Une confusion habilement entretenue dans le milieu sportif
Il suffit de vous balader quelques instants sur les réseaux sociaux, de regarder une course automobile ou de moto à la télévision pour découvrir le pouvoir tentaculaire des marques de boissons énergisantes, à commencer par la plus célèbre d’entre elles, ornant fièrement son logo de taureaux surpuissants. Et ça fonctionne ! 41 % des adolescents boivent des boissons énergisantes pendant leur pratique sportive.
Pire encore : de nombreux clubs de foot et autres sports collectifs sont sponsorisés par ces marques. Leurs logos s’affichent sur des maillots portés par des enfants de 6 ou 8 ans…
Autre problème, la confusion entre les boissons énergisantes et les boissons énergétiques.
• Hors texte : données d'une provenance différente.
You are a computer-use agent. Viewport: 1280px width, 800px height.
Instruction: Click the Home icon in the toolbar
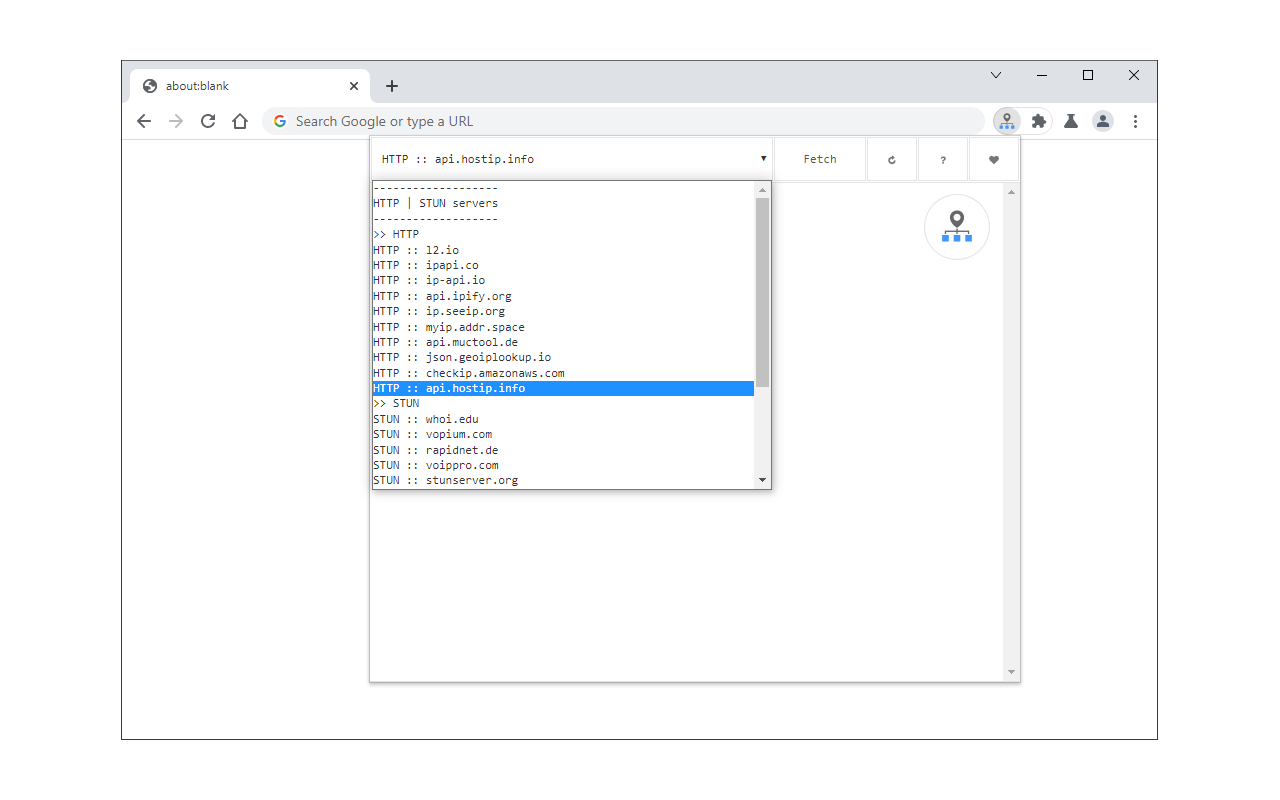click(240, 120)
Elle est telle que même les traducteurs au Parlement européen en perdaient leur latin… Il a fallu que je le précise lors de ma prise de parole pour rectifier le tir.
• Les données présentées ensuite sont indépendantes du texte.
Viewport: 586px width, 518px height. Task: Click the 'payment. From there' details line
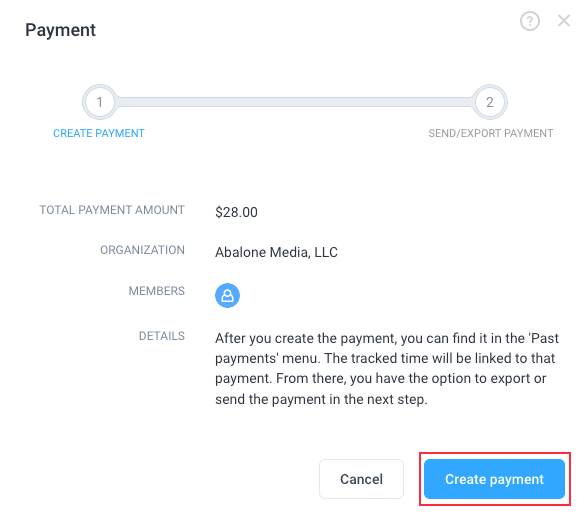380,379
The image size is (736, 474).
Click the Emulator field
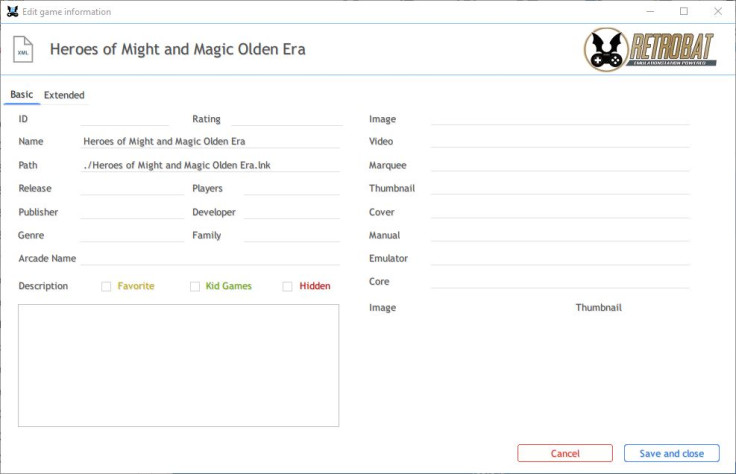(560, 258)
Je me souviens d’ailleurs que certaines marques de nutrition sportive, voyant ces géants du secteur empiéter sur leur platebande, n’ont pas tardé à riposter il y a quelques années en commercialisant des shots de boissons énergisantes, destinés à être consommés pendant des épreuves de trail…
Or non seulement les boissons énergisantes ne sont pas du tout formulées pour répondre aux besoins énergétiques à l’effort (même leur teneur en sucres est trop concentrée), mais elles peuvent surtout être dangereuses du fait de la déshydratation majorée que leur consommation génère, et par le risque cardiovasculaire alors amplifié.
Une situation réglementaire hétérogène
Six pays de l’Union européenne ont déjà interdit la vente aux mineurs : la Lituanie depuis 2014, la Lettonie depuis 2016, puis la Pologne, la Roumanie, la Bulgarie et la Hongrie entre 2024 et 2025. La République tchèque l’interdit aux moins de 15 ans.
En France, malgré le paradoxe d’avoir interdit le Red Bull jusqu’en 2008 au nom du principe de précaution, aucune restriction ne protège aujourd’hui les mineurs (ni les adultes d’ailleurs). Le sujet est pourtant débattu au Parlement depuis 2010, et une large majorité de la population se déclare favorable à une interdiction.
J’ai donc plaidé devant la Commission du Parlement pour une harmonisation européenne autour de plusieurs mesures complémentaires : une interdiction de vente aux mineurs bien sûr, mais aussi un plafonnement de la caféine à 150 mg/L et des sucres à 5 %, une limitation du volume des canettes à 250 mL maximum, un étiquetage mentionnant explicitement les contre-indications à en consommer avec l’alcool et pendant le sport, une réglementation stricte du marketing ciblant les jeunes, et enfin un renforcement de la recherche sur les effets chroniques à long terme.
Quelle leçon tirer de cette expérience ?
J’avais bien sûr déjà eu écho du poids du lobbying dans les décisions politiques. Désormais, je pourrai dire que je l’ai constaté en direct. Assis à côté de moi, le président du syndicat européen des boissons non alcoolisées a su en effet utiliser des arguments dithyrambiques pour défendre ces boissons. Concédons que c’est de bonne guerre.
Ce qui est toutefois plus grave, fut le soutien marqué de deux députés dans l’assemblée. La véhémence de leur discours n’a laissé aucun doute quant à leurs intérêts à défendre la consommation de ces boissons énergisantes.
Une telle situation serait risible si nous ne parlions pas de la santé de nos enfants. Elle en devient malheureusement cynique.